LH: I am fascinated by the unknown and in not knowing - in the concept of anamnesis - uncovering what we might already know.
Left: On a Green Day She Wears Her Felt Dress, oil on canvas [94x56cm], 2019
Right: Doodle, 2019
© Laura Hudson
CWP: What are you working on now?
LH: At the time of lockdown I was artist-in-residence at Hertford Arts Hub, responding to the legacy of Alan Davie. The span of pictorial languages in Davie’s work from ancient symbols to domestic motifs intrigued me so I was looking at how they behaved in his paintings - to identify the individual symbols and catalogue them as Jings!

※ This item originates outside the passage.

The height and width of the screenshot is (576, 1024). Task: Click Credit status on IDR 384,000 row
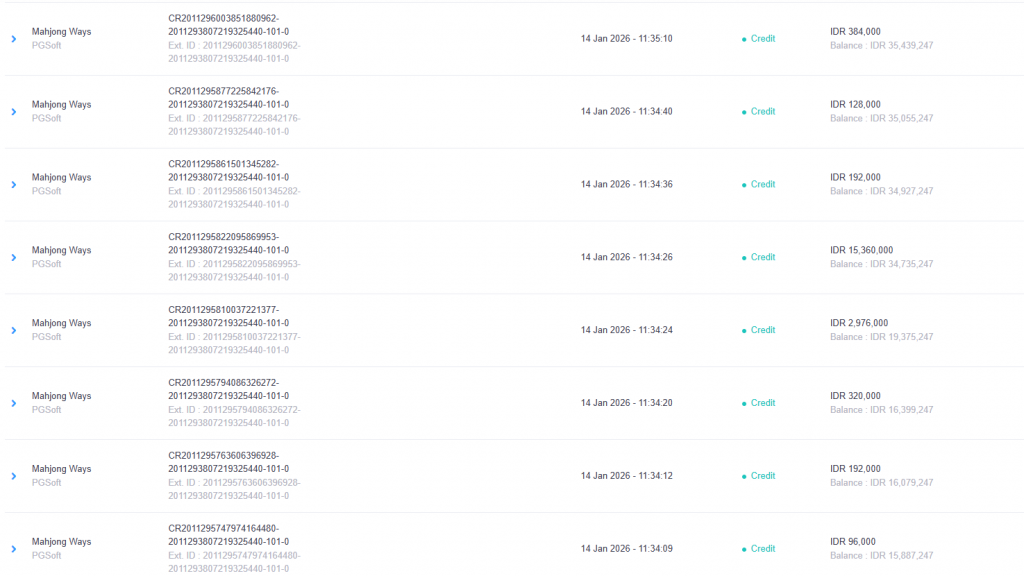(762, 39)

Jings is a Scottish interjection used as an exclamation of surprise or in lieu of swearing. Without any specific meaning of its own, Jings is a vocalisation of an individual response, contingent, mobile, it never quite means the same thing twice - it’s all about context and that’s how I felt these forms, signs, sigils, glyphs, pictograms, ideographs, psychodiagrams, signals, motifs and symbols behaved - a perfect logos for Alan Davie’s enigmatic imagery.
© Portrait of Laura Hudson courtesy of Rachel Ara
Studio table July 2020 - work in progress on Codec-19 [A symbolic guide to Covid-19 pandemic], ink on Somerset paper. 17x17cm x 40 © Laura Hudson
When the project was locked-down the concluding exhibition (an immersive painting) was cancelled and Hertford Arts Hub generously offered to support an alternative final outcome, so I’ve been working on a Book of Jings! Based on my initial drawings, it's a museological collection with its own invented taxonomy borrowing from existing but disparate realms; flavour from ice cream, weight from boxing or speed from music and expanding out into nonsensical categories that might illuminate by their irreverent and surreal nature in a way that reflects Davie’s embrace of not knowing.
Under the pressure of lockdown I couldn't concentrate and diverged into a new set of symbols most definitely influenced by the Jings but representing the social repercussions of the Covid-19 pandemic. This ‘Codec’ has over 40 symbols and is accompanied by a decoder. The intention is to make stencils out of some or all of these symbols so that they might appear randomly in the streets like hobo signs.
Right now I am working on the Book of Jings! and on the preparations for a large-scale mural in Bermondsey led by Paul Butler (who created the wonderful Cable Street Mural) which we start to paint in September. I am also developing ideas for a group painting show and in November I will be heading to Portugal to take part in the PADA studios residency.